| TEKS PILIHAN |
◆ ◆ ◆ ◆ ◆ ◆ ◆
Melihat berbagai tantangan di atas, dapat mengakibatkan kita berpikir betapa rumitnya
mengelola entitas bisnis bernama perusahaan keluarga. Kembali ke kasus Nyonya
Meneer, Pak Charles sangat hebat, mampu survive dan sukses selama
sekitar 30 tahun mengelola tiga pilar manajemen keluarga—manajemen bisnis,
manajemen keluarga, dan manajemen kepemilikan—secara seimbang dan harmonis di
tengah gelombang tantangan yang demikian hebat. Dalam kondisi sarat konflik
seperti itu, tak gampang menjadi “hero” di sebuah perusahaan keluarga.
3 .
Pemisahan Peran Antar Pemegang Saham
Dengan adanya pemisahan peran
antara pemegang saham sebagai prinsipal dengan manajer sebagai agennya, maka
manajer pada akhirnya akan memiliki hak pengendalian yang signifikan dalam hal
bagaimana mereka mengalokasikan dana investor (Jensen & Meckling, 1976;
Shleifer & Vishny, 1997). Selain itu Mizruchi (1983) juga menjelaskan bahwa
dewan merupakan pusat dari pengendalian dalam perusahaan, dan dewan ini
merupakan penanggung jawab utama dalam tingkat kesehatan dan keberhasilan
perusahaan secara jangka panjang (Louden, 1982).
◆ ◆ ◆ ◆ ◆ ◆ ◆
| URAIAN TUGAS |
Tuliskan kembali teks pilihan mulai dari "Melihat berbagai tantangan" sampai dengan "sebuah perusahaan keluarga.", dan ubah setiap "perusahaan keluarga" menjadi "usaha keluarga". Data yang disertakan di bawah tidak diperlukan untuk mengerjakan tugas.

| DATA TERSEDIA |
◆ ◆ ◆ ◆ ◆ ◆ ◆
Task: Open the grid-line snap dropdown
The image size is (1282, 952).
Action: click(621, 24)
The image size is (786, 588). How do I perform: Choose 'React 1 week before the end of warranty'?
◆ ◆ ◆ ◆ ◆ ◆ ◆
| JAWABAN TUGAS |
Melihat berbagai tantangan di atas, dapat mengakibatkan kita berpikir betapa rumitnya
mengelola entitas bisnis bernama usaha keluarga. Kembali ke kasus Nyonya
Meneer, Pak Charles sangat hebat, mampu survive dan sukses selama
sekitar 30 tahun mengelola tiga pilar manajemen keluarga—manajemen bisnis,
manajemen keluarga, dan manajemen kepemilikan—secara seimbang dan harmonis di
tengah gelombang tantangan yang demikian hebat. Dalam kondisi sarat konflik
seperti itu, tak gampang menjadi “hero” di sebuah usaha keluarga.